- _Task details_: Please report each line of the data below that contains "Gifts".

[Stored items]
--------
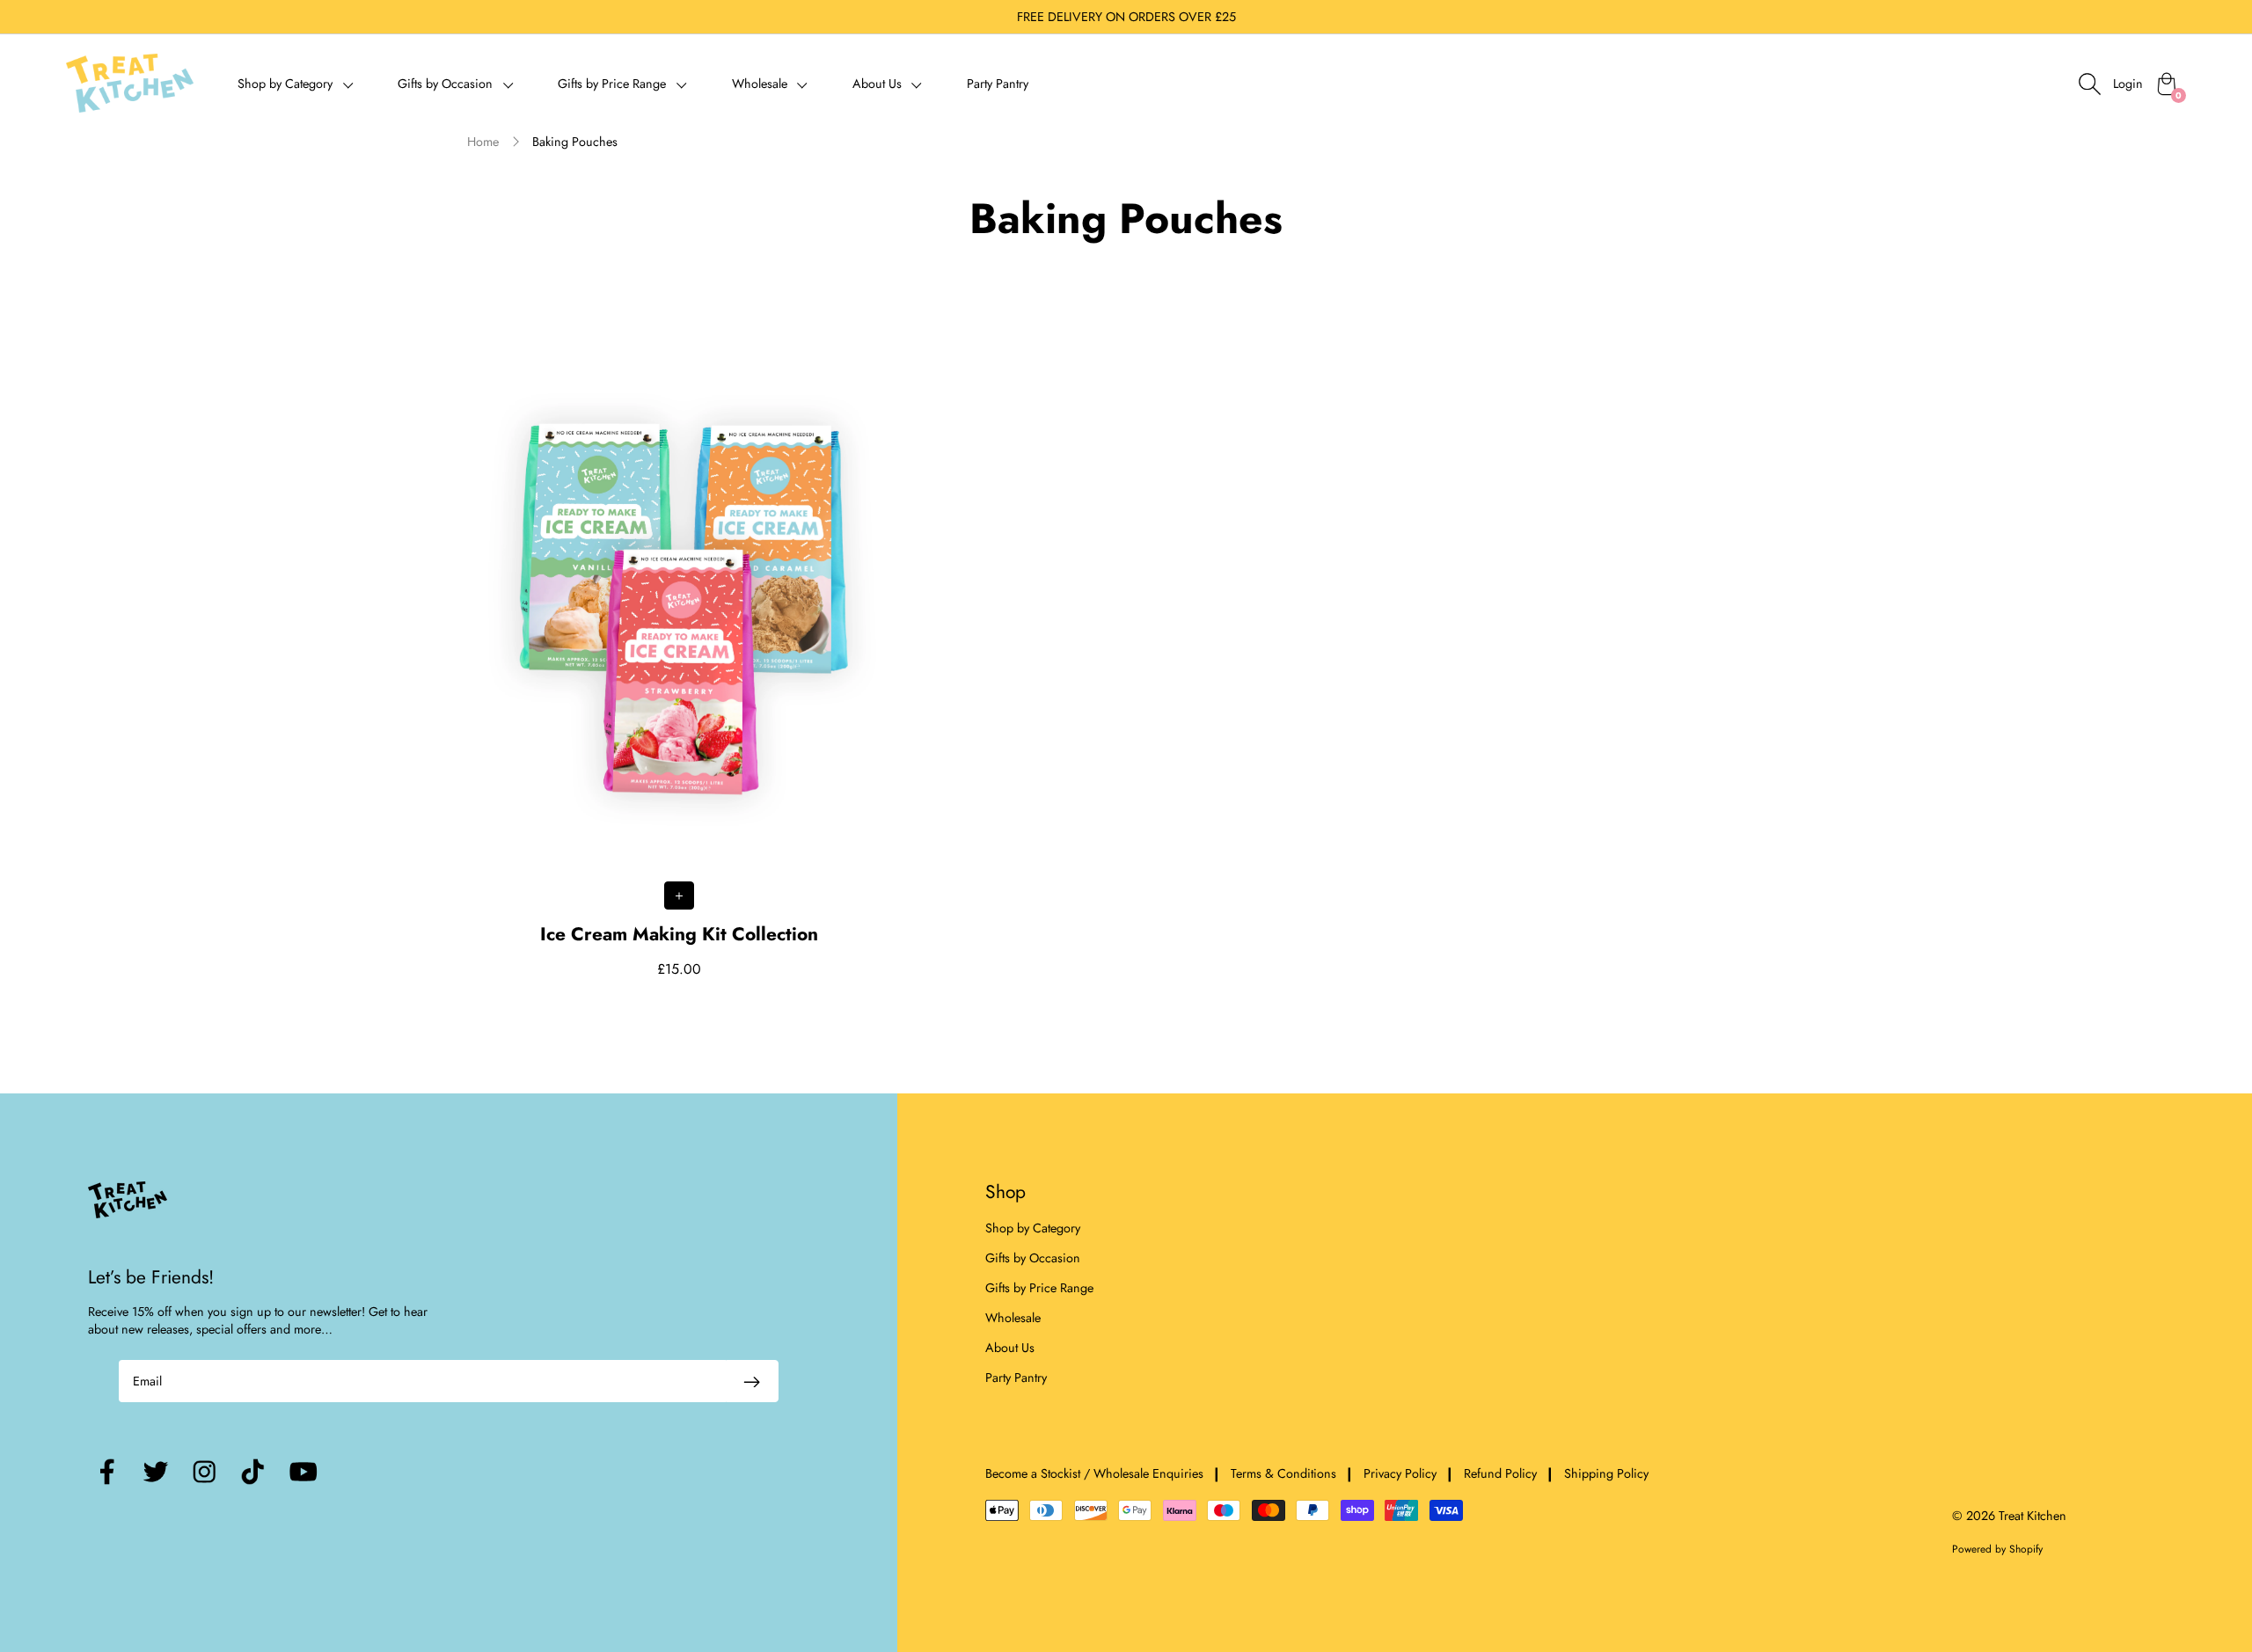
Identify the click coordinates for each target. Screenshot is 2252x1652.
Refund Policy (1500, 1473)
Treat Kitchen (2032, 1515)
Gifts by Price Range (1039, 1288)
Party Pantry (997, 83)
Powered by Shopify (1997, 1549)
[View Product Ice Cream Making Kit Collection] (679, 640)
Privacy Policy (1400, 1473)
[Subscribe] (752, 1381)
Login (2128, 83)
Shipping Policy (1606, 1473)
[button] (296, 83)
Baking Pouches (575, 141)
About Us (1010, 1347)
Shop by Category (1032, 1228)
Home (483, 141)
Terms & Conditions (1283, 1473)
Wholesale (1013, 1318)
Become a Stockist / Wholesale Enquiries (1094, 1473)
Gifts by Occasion (1032, 1258)
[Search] (2089, 83)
--------
- _Solution_:
Gifts by Price Range (1039, 1288)
Gifts by Occasion (1032, 1258)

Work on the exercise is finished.